Mechanism for mechanical memory

• stems from oxidative stress (during exercise)
• mediated largely by glutathione (absorbs reactive oxygen species to protect cells) Oxidized gultathoine attaches to protein cysteines.
• most cysteines in titin are buried inside the folds. But are still gultathioni-ated during excercise stress.
• leave exposed to glutathione for a long time (40s instead of 2 seconds), domains don’t refold. (pull again and they instantly reach full extension).
• mutate the cysteines, remove this effect (happily refolds as well as it used to).
• cells have an enzyme GRX to remove glutathione from proteins — allows regulation.

test on heart cells

• step length, measure tension/force. Increase in force followed by relaxation.
• add glutathione muscle becomes much more pliant
• add DTT (remove all gulathionalition) become stiffer than usual.

Darren Yang (W. Wong Lab): Investigation of von Willebrand Factor in Hydrodynamic Flow

Intro: VWF

• multimeric blood glycoprotein, serves as a ligand for platelet adhesion and aggregation in vascular injury.
• Domain structure: A1 — binds to platelet cells. A3 domain binds to collagen. A2 domain – has a cleavage site.
• Hydrodynamic stress in blood flow. Shear flow (even volume), elongation flow (narrowing volume), tethered flow.
• molecule extends under velocity / shear flow.
• experimental setup — DNA stretches under elongational flow.
  ### vWF under hydro stress
• when secreted, protein is cleaved by proteolytic enzyme. Cleavage requires protein unfolding.
• Q -> difference in A2 domain vs. rest of the protein to unfold under stress.
• built microscope compatible with conventional desktop centrifuge.

Rotem (Jeremy England lab)

Intro: how things move in cells

• standard model — thermally driven diffusion.
• dense environment, lots of motors, ATP hydrolysis, far from equilibrium
• Questions
  • do proteins diffuse?
  • do thermal fluctuations drive the motion?
• FRAP – motion of some proteins fits a diffusion model (e.g. Lippincott Schwatrz Science 2003). Better predicition for GFP than ‘functional proteins’
• recent single molecule tracking Parry et al Cell 2014. Treat cells with DNP / (no ATP) or even stationary growth phase, motion of protein becomes much more localized.

Approach:

• fluorescent photo-convertable proteins.
• take a collection of proteins fused to photo-convertable dendra (DDR). Study in ~7 different conditions.

observations

• HSP70-dendra propigates much slower than free dendra.
• fit to exponentional the decay rate of fluorescence in the photo-converted spot.
• diffusion rate not related to size of molecules.
• ATP depletion might lead to immobilization of a sub-population of dendra.

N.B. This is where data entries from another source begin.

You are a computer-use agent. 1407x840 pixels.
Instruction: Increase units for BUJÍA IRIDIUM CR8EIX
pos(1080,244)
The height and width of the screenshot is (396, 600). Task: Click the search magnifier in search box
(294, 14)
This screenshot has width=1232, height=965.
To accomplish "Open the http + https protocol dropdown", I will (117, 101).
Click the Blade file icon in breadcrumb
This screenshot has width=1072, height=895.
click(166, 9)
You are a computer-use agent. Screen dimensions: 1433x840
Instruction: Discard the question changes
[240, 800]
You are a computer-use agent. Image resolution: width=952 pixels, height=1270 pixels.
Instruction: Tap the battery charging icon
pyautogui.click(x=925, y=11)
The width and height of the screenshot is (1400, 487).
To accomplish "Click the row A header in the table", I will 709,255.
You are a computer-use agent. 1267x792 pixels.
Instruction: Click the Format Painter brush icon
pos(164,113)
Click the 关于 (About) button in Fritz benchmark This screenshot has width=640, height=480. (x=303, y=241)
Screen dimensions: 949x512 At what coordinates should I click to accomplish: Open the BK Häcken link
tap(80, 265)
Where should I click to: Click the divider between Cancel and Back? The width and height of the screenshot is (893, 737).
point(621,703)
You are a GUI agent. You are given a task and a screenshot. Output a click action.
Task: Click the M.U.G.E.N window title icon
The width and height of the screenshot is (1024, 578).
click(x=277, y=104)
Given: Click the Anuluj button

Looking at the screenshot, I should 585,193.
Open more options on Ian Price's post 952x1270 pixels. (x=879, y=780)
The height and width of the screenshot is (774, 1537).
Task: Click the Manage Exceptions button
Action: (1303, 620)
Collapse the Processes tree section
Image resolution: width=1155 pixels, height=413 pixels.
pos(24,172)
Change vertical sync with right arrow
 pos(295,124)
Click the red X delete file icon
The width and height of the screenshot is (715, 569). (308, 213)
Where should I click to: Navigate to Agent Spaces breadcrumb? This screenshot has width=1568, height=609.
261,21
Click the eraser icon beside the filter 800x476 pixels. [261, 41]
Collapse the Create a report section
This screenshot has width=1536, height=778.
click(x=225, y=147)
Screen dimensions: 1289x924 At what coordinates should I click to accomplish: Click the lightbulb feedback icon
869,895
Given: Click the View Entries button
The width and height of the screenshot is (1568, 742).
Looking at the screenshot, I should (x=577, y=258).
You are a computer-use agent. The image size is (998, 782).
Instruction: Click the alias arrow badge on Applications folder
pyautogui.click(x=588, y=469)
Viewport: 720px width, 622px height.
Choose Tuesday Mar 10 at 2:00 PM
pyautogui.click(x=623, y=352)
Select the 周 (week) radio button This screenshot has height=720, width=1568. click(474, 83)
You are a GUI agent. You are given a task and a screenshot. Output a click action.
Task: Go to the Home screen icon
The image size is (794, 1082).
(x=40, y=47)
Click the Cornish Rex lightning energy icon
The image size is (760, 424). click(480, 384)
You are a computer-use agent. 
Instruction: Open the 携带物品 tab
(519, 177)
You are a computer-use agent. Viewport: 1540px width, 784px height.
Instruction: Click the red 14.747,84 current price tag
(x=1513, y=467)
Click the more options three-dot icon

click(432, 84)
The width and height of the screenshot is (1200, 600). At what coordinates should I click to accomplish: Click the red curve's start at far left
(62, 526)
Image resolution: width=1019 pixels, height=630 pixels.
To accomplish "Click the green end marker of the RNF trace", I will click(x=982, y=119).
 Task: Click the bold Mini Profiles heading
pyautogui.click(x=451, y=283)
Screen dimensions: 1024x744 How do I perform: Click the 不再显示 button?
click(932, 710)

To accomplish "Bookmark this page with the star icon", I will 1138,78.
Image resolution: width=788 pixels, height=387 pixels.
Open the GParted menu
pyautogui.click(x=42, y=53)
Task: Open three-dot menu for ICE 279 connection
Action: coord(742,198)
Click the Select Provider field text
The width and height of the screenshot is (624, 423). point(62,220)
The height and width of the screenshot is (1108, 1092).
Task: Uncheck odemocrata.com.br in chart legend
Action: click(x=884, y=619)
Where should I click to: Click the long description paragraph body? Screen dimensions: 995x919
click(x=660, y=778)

Sudha Kumari (Irvine MIT and Dustin Labs, NYU)

Background

• cell biologist interested in immune cells
• basis of specific recognition of ‘antigen’
• intra and inter-cellular signal amplification of antigen recognition
• physical contact? — a ’tissue’ lacking physical contact.
• Wiskott-Aldrich syndrome protein (WASP) mutant — T cells fail to amplify signal.
• WASP aids in polymerization of actin
• observe small patches of actin at Tcell contact interface in WT cells, lost in WASP mutants
• Actin patches correlate with TCR (signaling) micro-clusters.
• pattern antigen on the surface. (keeps clusters from moving / aggregating which was intefering with tracking).
• FRET polarization / anisotropy imaging in the patch. FRET pair have different alignment and different anisotropy. Patches have low anisotropy. Patches are ordered structures. Compartmental amplification?
• down regulation of WASP observed at time of aggregation of cells (cell-cell amplification part of the process).
• remove WASP, more cell-cell contact,
  • less affinity to antigen presenting surface? (competition model)
  • changes existing affinity between cells? (independent model)
• remove wasp, cells stick to eachother more (WASP prevents cell-cell sticking).
• mix WT cells and WASP negative cells, the null cells still stick to the positive cells.